Before starting any road works there would be a test run to evaluate and adjust if necessary. After a few months the population of the two adjacent districts should decide for or against the project in a referendum.

A lukewarm reception

“Chaos days on Mariahilferstrasse: 200 feared dead” was the headline of dietagespresse.at, an Austrian satirical website in the tradition of theonion.com. This grasped public opinion perfectly. The refusal of the bus drivers to use the red lane they themselves had claimed only days before was just one example of the collective hysteria. Only after a second bus driver (as a potential witness in the case of an accident) accompanied every bus crossing the few meters in the pedestrian zone, could traffic be continued. The fact that in Austria there are plenty examples of buses, tramways and bicycles circulating in pedestrian zones and that there was not a single incident in Mariahilferstraße from August 2013 to the referendum in the end of February 2014 couldn’t change the public perception of the potential danger.

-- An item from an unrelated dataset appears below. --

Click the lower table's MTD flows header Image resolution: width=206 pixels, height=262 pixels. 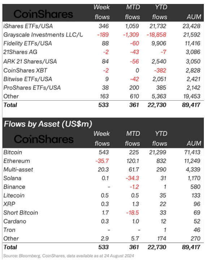click(x=132, y=139)
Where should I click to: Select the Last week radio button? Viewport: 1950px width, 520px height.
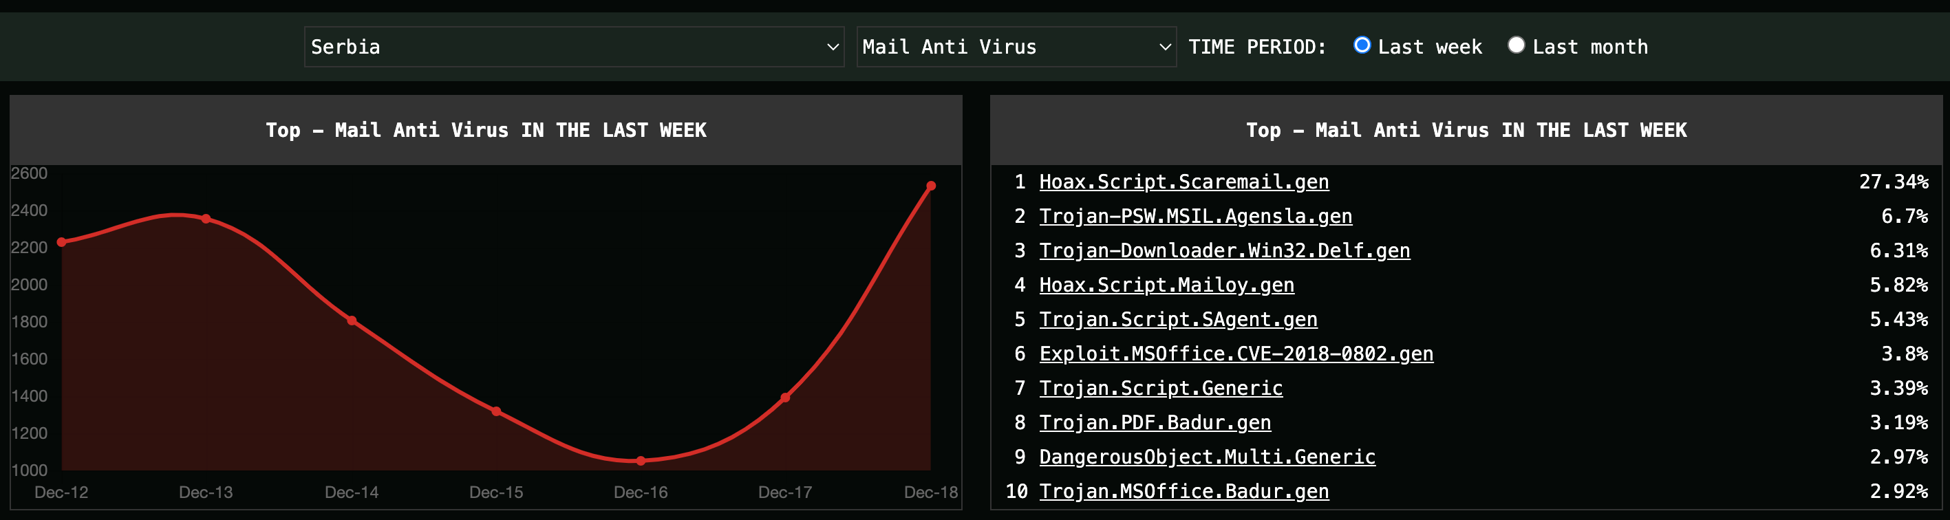1361,45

Some tried to calm the adversaries by claiming that it was only a street they were fighting for. But those people didn’t grasp what this clash was really about.

It never was just about a street, it always was about our lives. For the proponents of the pedestrian zone it should be another important milestone on the way to a more liveable city, to a radical limitation of cars and a recapture of the streets by pedestrians, cyclists and last but not least by the children.

The ongoing urban transformation provides us with inspiring images from the New York Broadway to the banks of the Seine River in Paris to the dismantled urban highway in Seoul. Mariahilferstraße should be part of this global revolution.

The opponents know what we are going for, that we are about to take away their city from them. It’s the city they have come to peace with, a necessary burden on the way to their lifelong dream of a house in the countryside, a place of work. For them, leisure, joy and aspiration are elsewhere, always just one car ride away.

The unseen opponents

For us Greens it is hard to understand how there could even be a honest opposition: of course we want – and everybody should want – pedestrian zones, more trees, more public space, playgrounds and much, much less cars in the city.

But we forget that we have come only halfway from being avant-garde to the centre of the society.

When we actually find ourselves in a position of power we are confronted with all the other people out there: those we never meet and we totally forgot in our small green microcosm:

Those who never think about the scarcity of resources, climate change or a liveable city, or those who just choose to have different priorities. Those who are afraid of pedestrian zones and benches in public spaces because they see an anti-social menace in the people who use them.

The good news for the Greens: this is a generation gap. Car owners younger than forty are as clearly for the pedestrian zone as older people are against it, even if they don’t own a car.

But even if there is hope that eventually young people will create their own green city, it will be a bumpy ride, especially for the Greens. Our self-perception as a democratic grassroots movement was unperturbed as long as we were only the outspoken minority against the rulers. But it conflicts necessarily with our claim of being the driving force of the green transformation, because there we can’t wait to act until finally the majority has come around.

For the Viennese Greens this contradiction created confusion and doubts, but they were eventually overcome by activism. Nearly every citizen in the two districts was visited to explain the project, an unmatched sum of money was invested and… it was worth it in the end. 53% were in favour of the pedestrian zone.

But the narrow margin and the force of the resistance against the project have to be a wakeup call for the Greens: 12% was a respectable outcome for an opposition party in the last general election but for a governing party such a result would be a catastrophe. The green transformation needs a narrative able to summon and convince majorities and thus they can’t preach abstinence of joy, of cars, of pleasure, but they have to be narratives of gain and of abundance. An abundance of quality of life. And of a good life for all.